REQUIRED ACTION:
Copy the data below word for word, beginning at the line that contains "You are a GUI" and continuing through the last line of the data. Leave out the pictures.

[Dataset entries]
╭──

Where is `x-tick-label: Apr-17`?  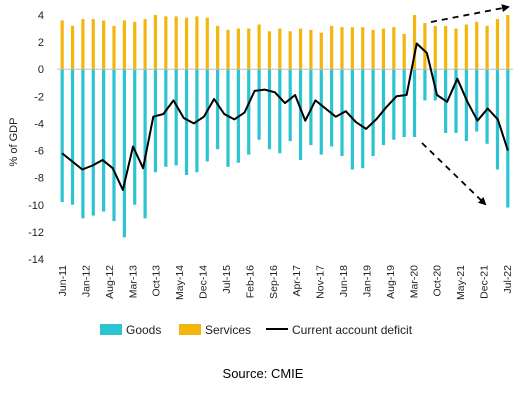
x-tick-label: Apr-17 is located at coordinates (297, 281).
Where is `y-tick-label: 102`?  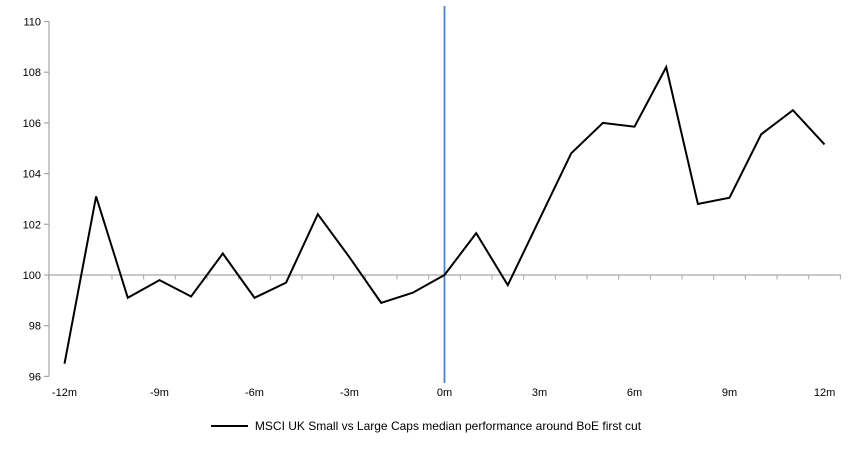 y-tick-label: 102 is located at coordinates (32, 225).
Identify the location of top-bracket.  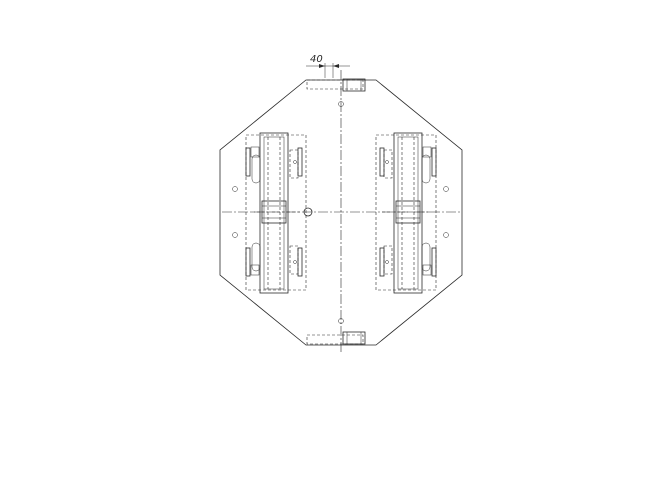
(336, 85).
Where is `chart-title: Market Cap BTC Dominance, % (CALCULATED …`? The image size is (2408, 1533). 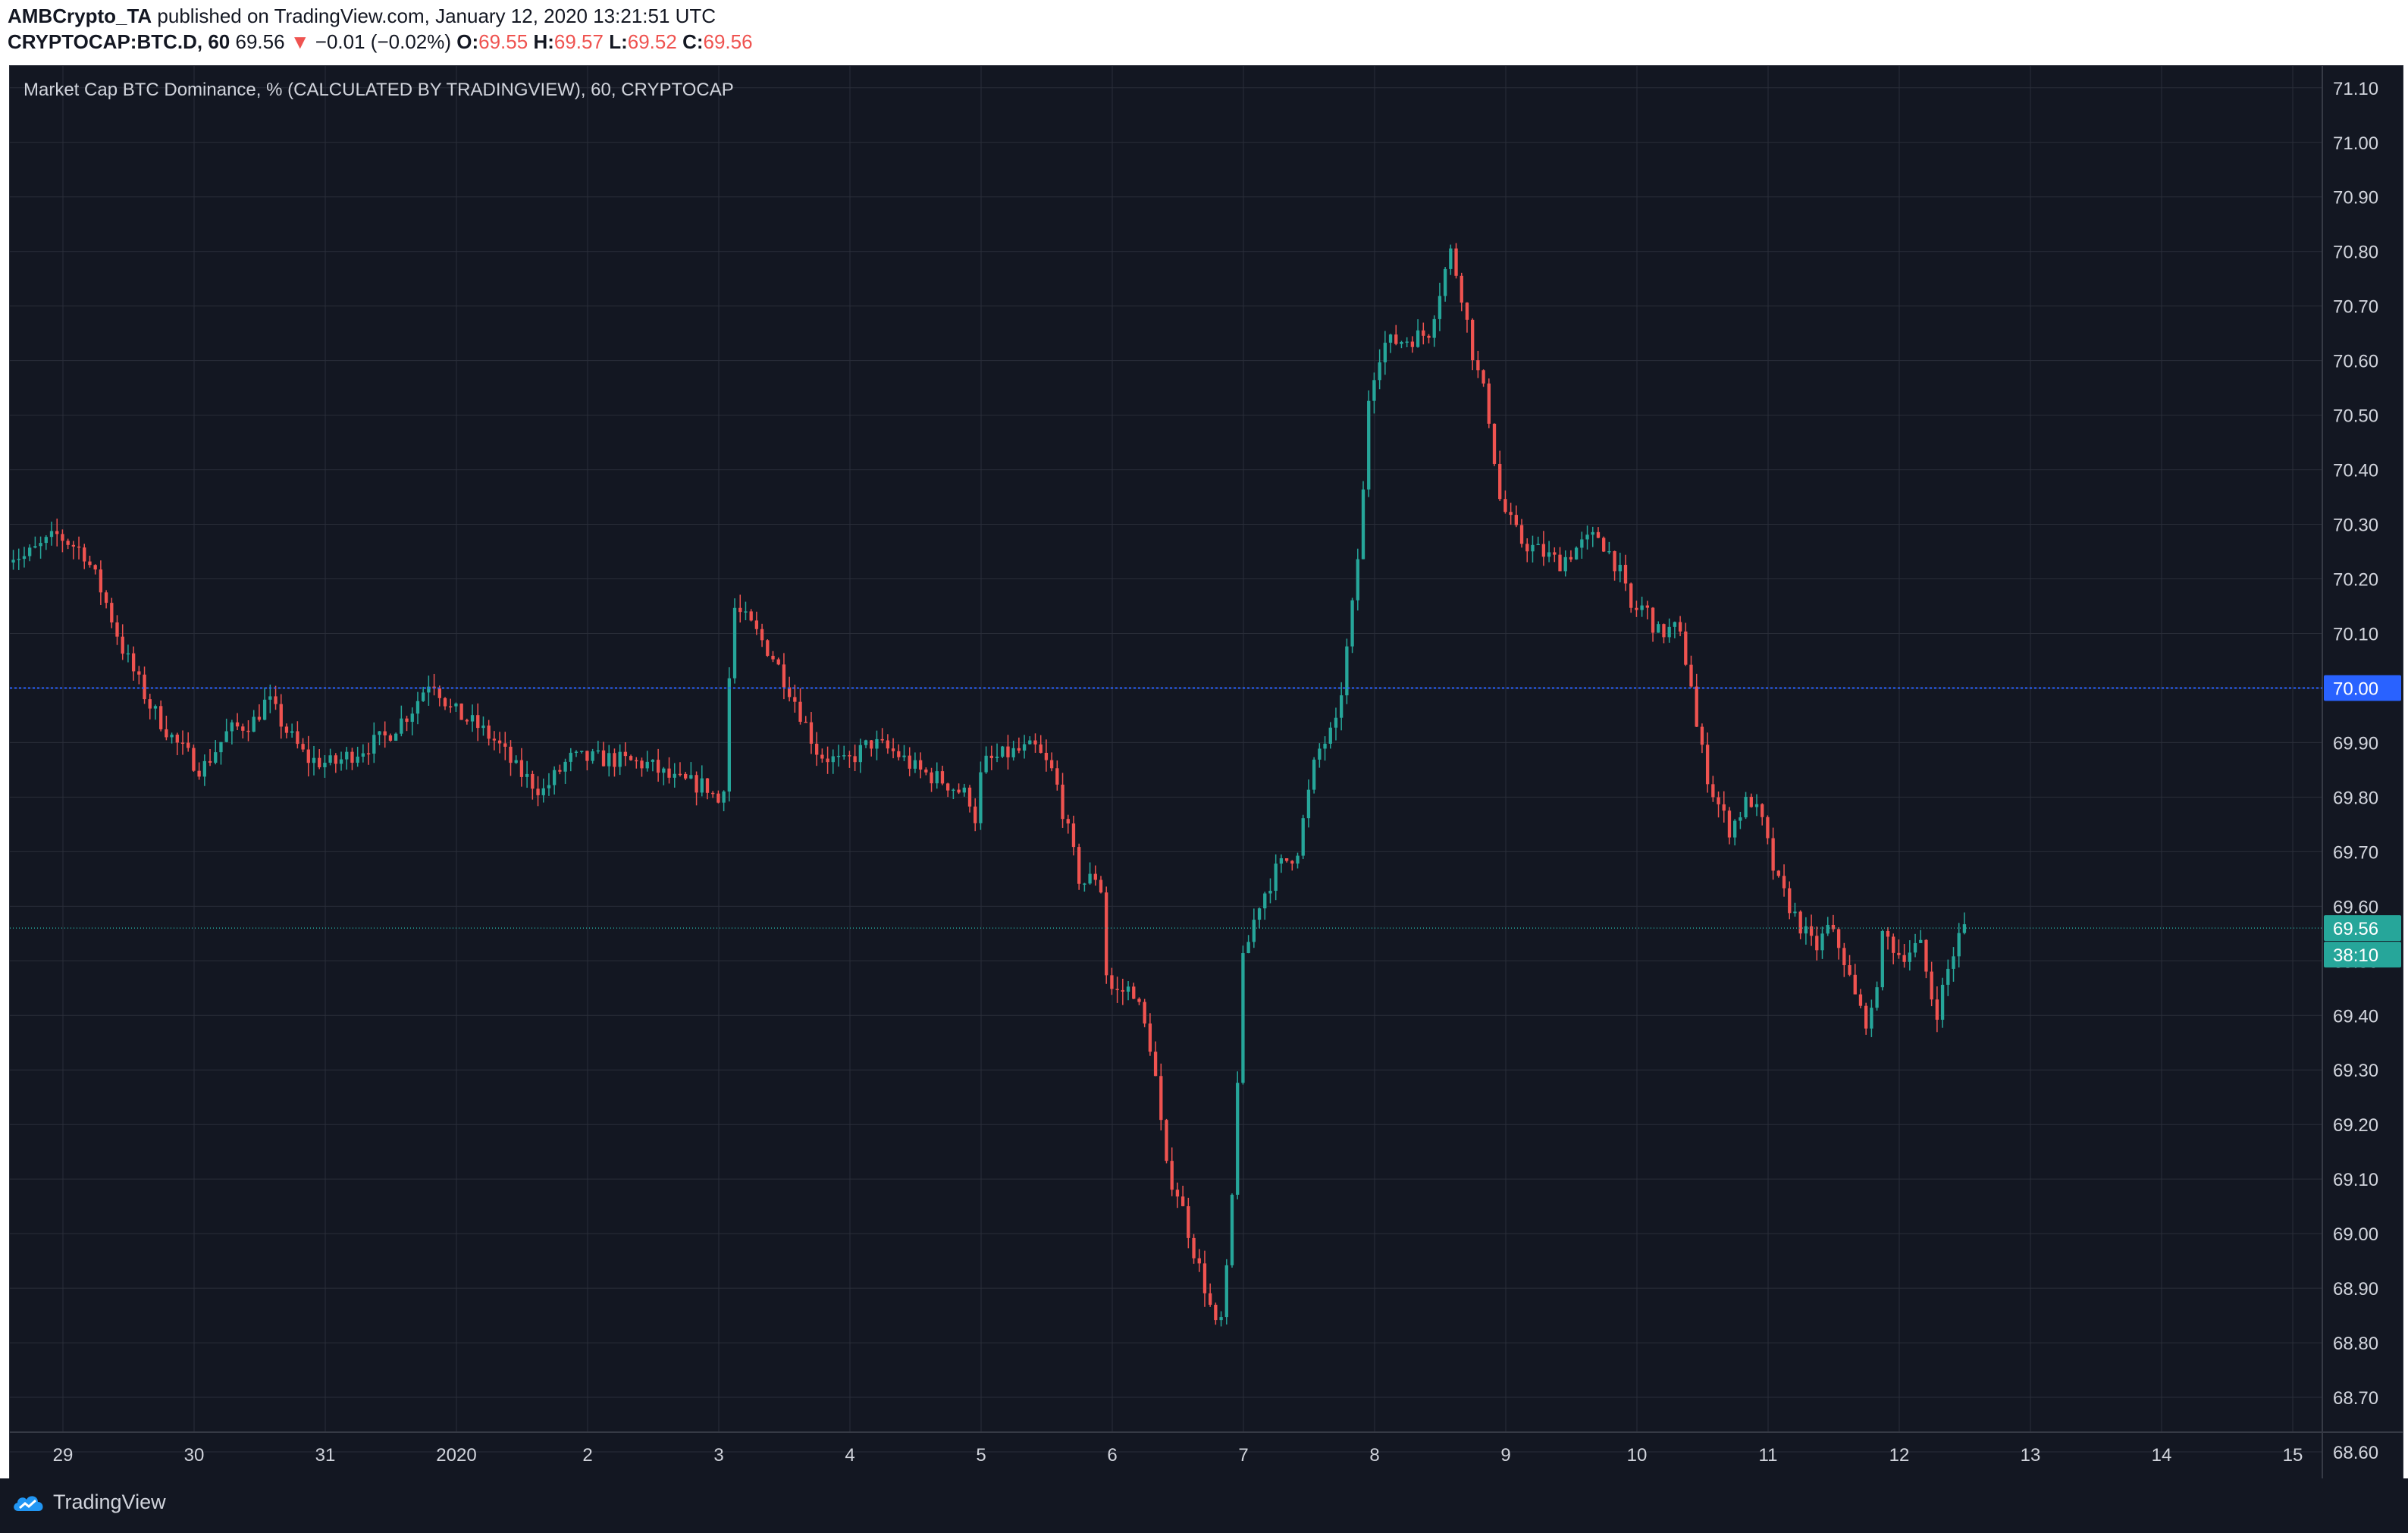 chart-title: Market Cap BTC Dominance, % (CALCULATED … is located at coordinates (379, 90).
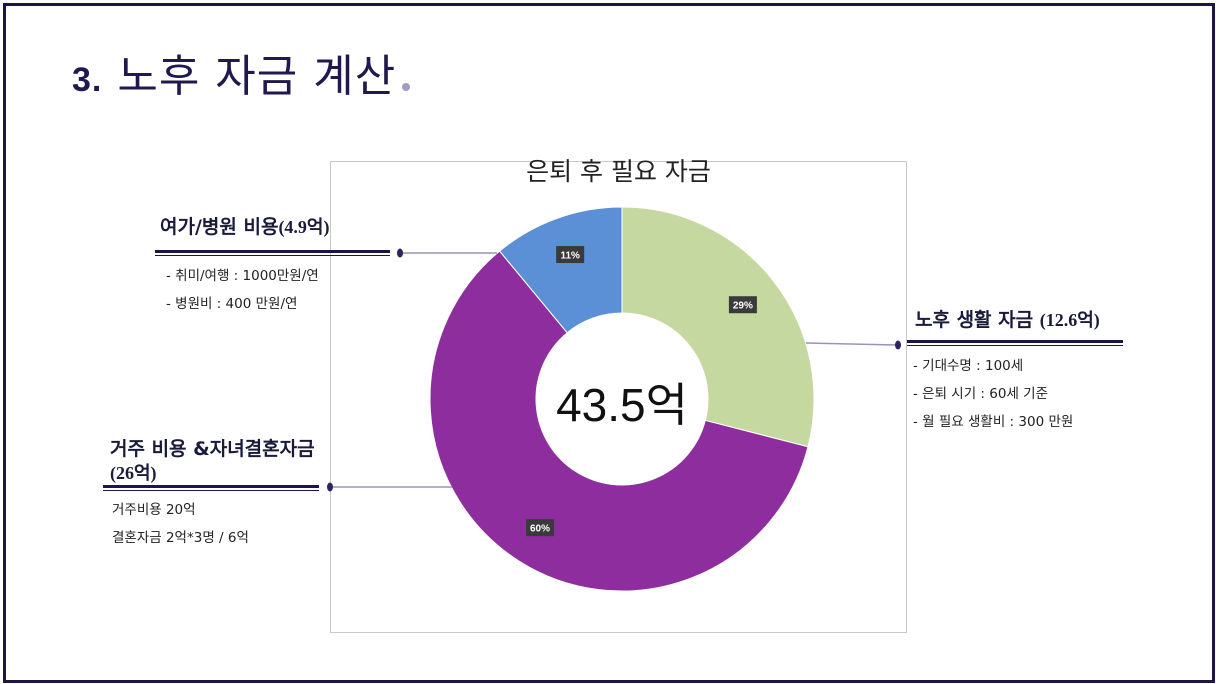 This screenshot has height=684, width=1216. Describe the element at coordinates (242, 276) in the screenshot. I see `detail-line: - 취미/여행 : 1000만원/연` at that location.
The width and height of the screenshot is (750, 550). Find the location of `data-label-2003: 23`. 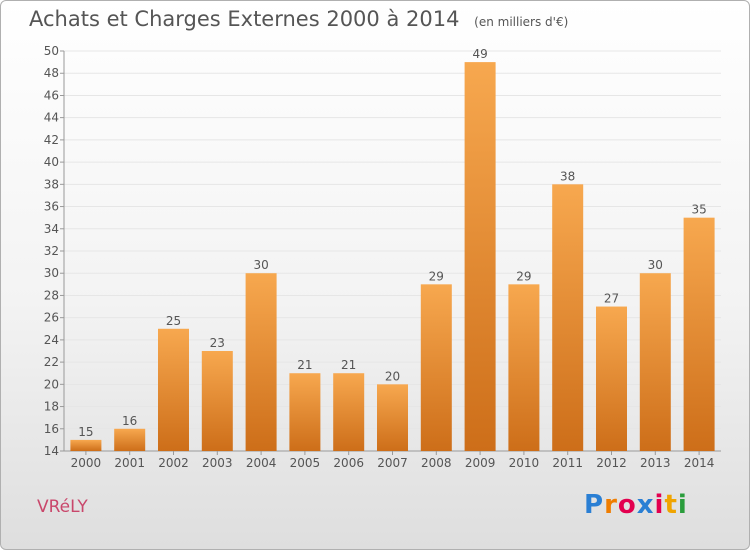

data-label-2003: 23 is located at coordinates (218, 343).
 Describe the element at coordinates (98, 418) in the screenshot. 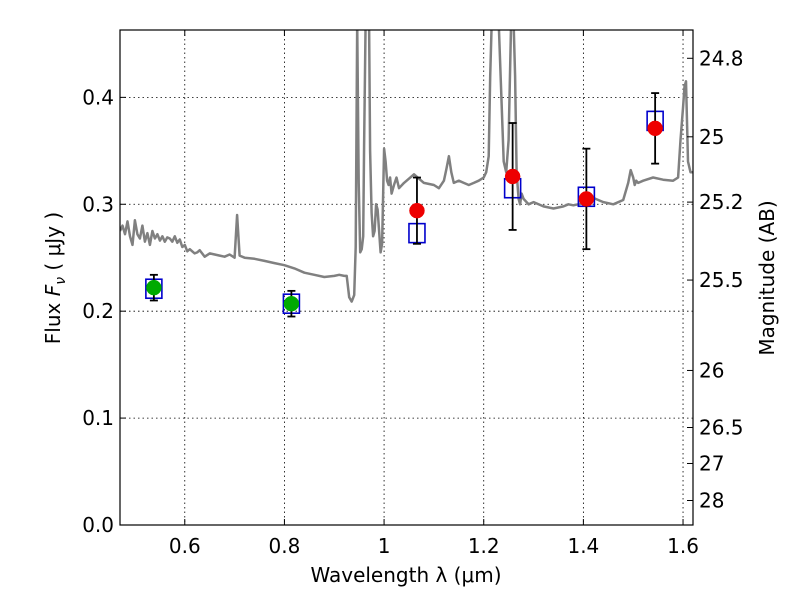

I see `y-tick-label: 0.1` at that location.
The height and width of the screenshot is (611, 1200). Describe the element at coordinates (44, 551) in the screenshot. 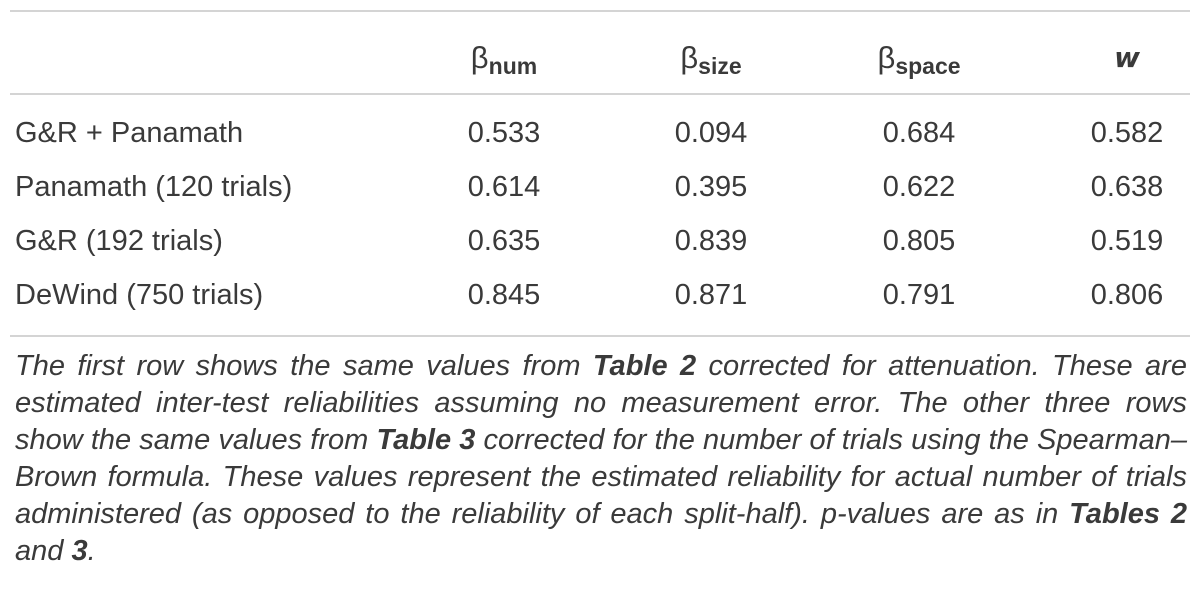

I see `footnote-text: and` at that location.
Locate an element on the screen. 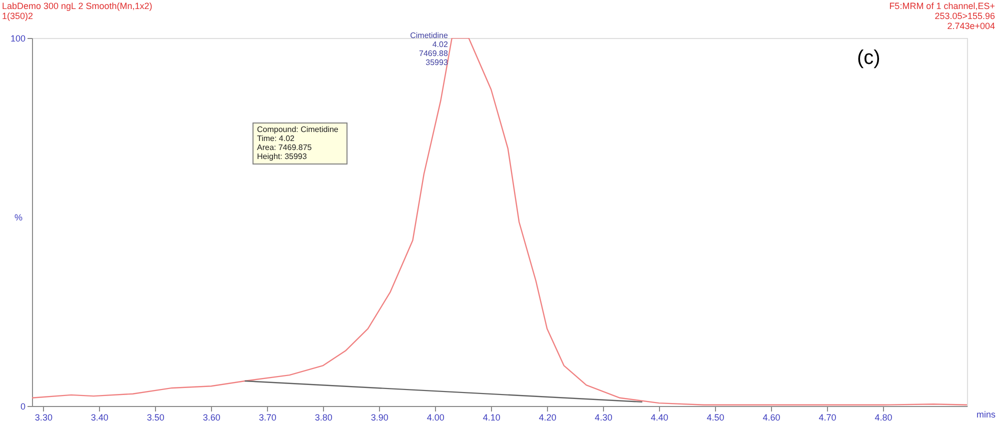 Image resolution: width=997 pixels, height=424 pixels. x-tick-label: 3.50 is located at coordinates (155, 417).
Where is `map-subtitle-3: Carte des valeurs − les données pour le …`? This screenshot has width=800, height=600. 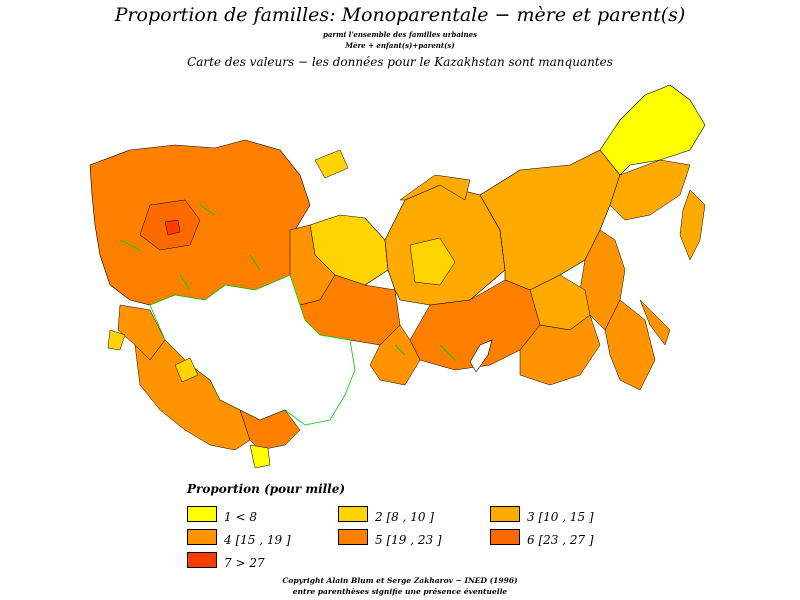 map-subtitle-3: Carte des valeurs − les données pour le … is located at coordinates (400, 62).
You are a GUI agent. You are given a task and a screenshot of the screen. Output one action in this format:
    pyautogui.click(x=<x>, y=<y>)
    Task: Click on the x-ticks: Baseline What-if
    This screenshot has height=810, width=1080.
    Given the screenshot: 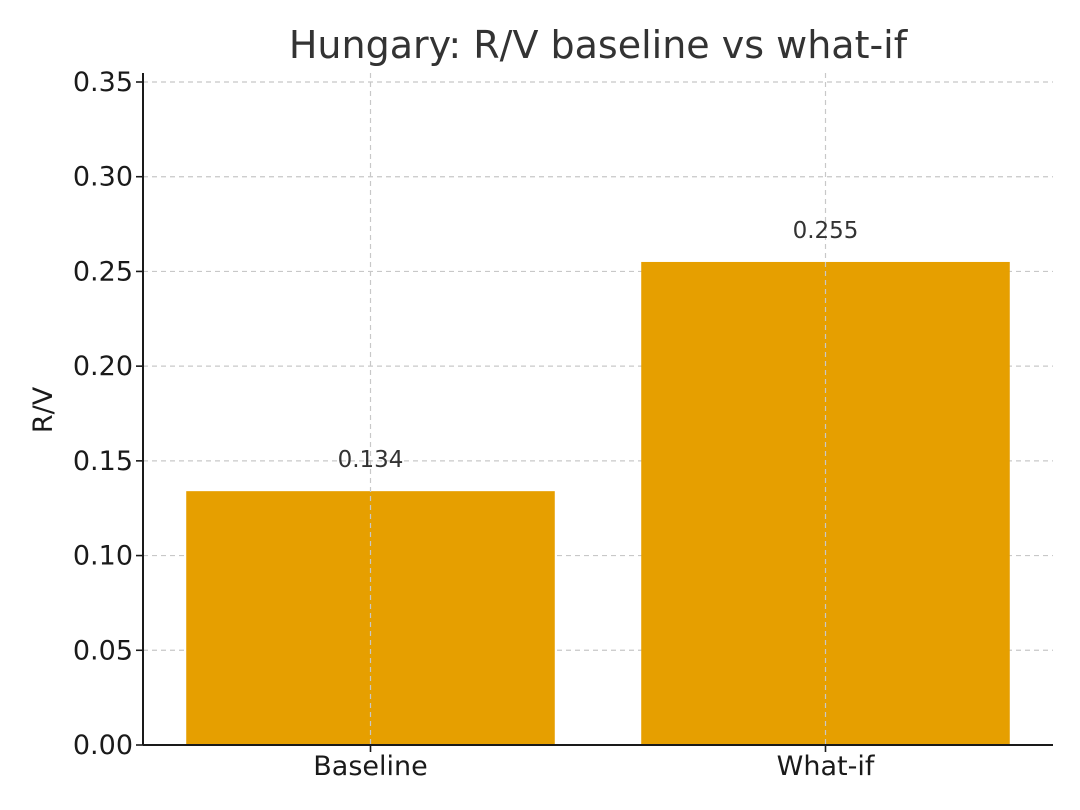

╰──

SOLUTION TO THE EXERCISE:
You are a GUI agent. You are given a task and a screenshot of the screen. Output one action in this format:
    pyautogui.click(x=<x>, y=<y>)
    Task: Click on the x-ticks: Baseline What-if
    This screenshot has height=810, width=1080.
    Given the screenshot: 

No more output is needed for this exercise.